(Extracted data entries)
==============================

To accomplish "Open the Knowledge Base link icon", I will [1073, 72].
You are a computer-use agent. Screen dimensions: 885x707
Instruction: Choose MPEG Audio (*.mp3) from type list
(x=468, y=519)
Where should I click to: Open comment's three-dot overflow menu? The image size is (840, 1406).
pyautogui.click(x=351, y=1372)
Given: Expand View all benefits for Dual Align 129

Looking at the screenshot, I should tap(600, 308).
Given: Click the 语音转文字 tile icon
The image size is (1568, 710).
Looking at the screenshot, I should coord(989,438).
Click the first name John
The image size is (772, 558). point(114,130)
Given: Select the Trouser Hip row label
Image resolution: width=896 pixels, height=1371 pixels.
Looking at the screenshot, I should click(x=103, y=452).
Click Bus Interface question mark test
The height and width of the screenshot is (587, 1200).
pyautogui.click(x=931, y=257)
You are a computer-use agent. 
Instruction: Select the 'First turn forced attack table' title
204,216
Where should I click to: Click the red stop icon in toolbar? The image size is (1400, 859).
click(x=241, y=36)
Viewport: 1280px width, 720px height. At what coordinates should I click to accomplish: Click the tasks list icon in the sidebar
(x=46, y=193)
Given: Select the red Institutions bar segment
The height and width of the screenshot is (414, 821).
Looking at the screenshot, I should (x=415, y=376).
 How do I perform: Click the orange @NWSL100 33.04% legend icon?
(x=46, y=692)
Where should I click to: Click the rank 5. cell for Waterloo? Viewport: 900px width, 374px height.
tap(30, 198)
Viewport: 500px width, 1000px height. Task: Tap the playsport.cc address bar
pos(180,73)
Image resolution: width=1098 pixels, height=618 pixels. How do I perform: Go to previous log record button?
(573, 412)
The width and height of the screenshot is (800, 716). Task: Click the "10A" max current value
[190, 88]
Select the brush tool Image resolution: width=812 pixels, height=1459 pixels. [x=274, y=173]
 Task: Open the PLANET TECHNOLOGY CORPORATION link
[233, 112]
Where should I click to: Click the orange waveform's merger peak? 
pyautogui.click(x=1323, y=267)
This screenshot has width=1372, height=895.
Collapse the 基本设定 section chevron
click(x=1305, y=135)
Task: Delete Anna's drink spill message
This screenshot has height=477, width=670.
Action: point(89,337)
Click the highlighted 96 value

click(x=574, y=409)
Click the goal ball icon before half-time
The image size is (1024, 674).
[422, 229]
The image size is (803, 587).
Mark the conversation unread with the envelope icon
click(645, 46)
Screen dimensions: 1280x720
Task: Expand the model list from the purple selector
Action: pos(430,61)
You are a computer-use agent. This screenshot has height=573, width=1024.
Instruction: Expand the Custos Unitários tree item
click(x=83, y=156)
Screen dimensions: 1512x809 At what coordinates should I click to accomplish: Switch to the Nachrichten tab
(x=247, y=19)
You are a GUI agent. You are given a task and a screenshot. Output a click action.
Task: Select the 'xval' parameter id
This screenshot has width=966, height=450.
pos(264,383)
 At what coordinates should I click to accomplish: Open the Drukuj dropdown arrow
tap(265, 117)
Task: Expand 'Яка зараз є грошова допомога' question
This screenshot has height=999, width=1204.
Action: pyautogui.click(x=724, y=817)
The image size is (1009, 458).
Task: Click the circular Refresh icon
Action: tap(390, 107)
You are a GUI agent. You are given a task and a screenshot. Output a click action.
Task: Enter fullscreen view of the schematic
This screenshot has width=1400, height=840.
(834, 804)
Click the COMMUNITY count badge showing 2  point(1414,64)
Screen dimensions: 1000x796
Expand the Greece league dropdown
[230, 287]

==============================

* _EXERCISE DETAILS_
From the data above, output every line exactly.

* _SOLUTION_
To accomplish "Open the Knowledge Base link icon", I will [1073, 72].
You are a computer-use agent. Screen dimensions: 885x707
Instruction: Choose MPEG Audio (*.mp3) from type list
(x=468, y=519)
Where should I click to: Open comment's three-dot overflow menu? The image size is (840, 1406).
pyautogui.click(x=351, y=1372)
Given: Expand View all benefits for Dual Align 129

Looking at the screenshot, I should tap(600, 308).
Given: Click the 语音转文字 tile icon
The image size is (1568, 710).
Looking at the screenshot, I should coord(989,438).
Click the first name John
The image size is (772, 558). point(114,130)
Given: Select the Trouser Hip row label
Image resolution: width=896 pixels, height=1371 pixels.
Looking at the screenshot, I should click(x=103, y=452).
Click Bus Interface question mark test
The height and width of the screenshot is (587, 1200).
pyautogui.click(x=931, y=257)
You are a computer-use agent. 
Instruction: Select the 'First turn forced attack table' title
204,216
Where should I click to: Click the red stop icon in toolbar? The image size is (1400, 859).
click(x=241, y=36)
Viewport: 1280px width, 720px height. At what coordinates should I click to accomplish: Click the tasks list icon in the sidebar
(x=46, y=193)
Given: Select the red Institutions bar segment
The height and width of the screenshot is (414, 821).
Looking at the screenshot, I should (x=415, y=376).
 How do I perform: Click the orange @NWSL100 33.04% legend icon?
(x=46, y=692)
Where should I click to: Click the rank 5. cell for Waterloo? Viewport: 900px width, 374px height.
tap(30, 198)
Viewport: 500px width, 1000px height. Task: Tap the playsport.cc address bar
pos(180,73)
Image resolution: width=1098 pixels, height=618 pixels. How do I perform: Go to previous log record button?
(573, 412)
The width and height of the screenshot is (800, 716). Task: Click the "10A" max current value
[190, 88]
Select the brush tool Image resolution: width=812 pixels, height=1459 pixels. [x=274, y=173]
 Task: Open the PLANET TECHNOLOGY CORPORATION link
[233, 112]
Where should I click to: Click the orange waveform's merger peak? 
pyautogui.click(x=1323, y=267)
This screenshot has width=1372, height=895.
Collapse the 基本设定 section chevron
click(x=1305, y=135)
Task: Delete Anna's drink spill message
This screenshot has height=477, width=670.
Action: point(89,337)
Click the highlighted 96 value

click(x=574, y=409)
Click the goal ball icon before half-time
The image size is (1024, 674).
[422, 229]
The image size is (803, 587).
Mark the conversation unread with the envelope icon
click(645, 46)
Screen dimensions: 1280x720
Task: Expand the model list from the purple selector
Action: pos(430,61)
You are a computer-use agent. This screenshot has height=573, width=1024.
Instruction: Expand the Custos Unitários tree item
click(x=83, y=156)
Screen dimensions: 1512x809 At what coordinates should I click to accomplish: Switch to the Nachrichten tab
(x=247, y=19)
You are a GUI agent. You are given a task and a screenshot. Output a click action.
Task: Select the 'xval' parameter id
This screenshot has width=966, height=450.
pos(264,383)
 At what coordinates should I click to accomplish: Open the Drukuj dropdown arrow
tap(265, 117)
Task: Expand 'Яка зараз є грошова допомога' question
This screenshot has height=999, width=1204.
Action: pyautogui.click(x=724, y=817)
The image size is (1009, 458).
Task: Click the circular Refresh icon
Action: tap(390, 107)
You are a GUI agent. You are given a task and a screenshot. Output a click action.
Task: Enter fullscreen view of the schematic
This screenshot has width=1400, height=840.
(834, 804)
Click the COMMUNITY count badge showing 2  point(1414,64)
Screen dimensions: 1000x796
Expand the Greece league dropdown
[230, 287]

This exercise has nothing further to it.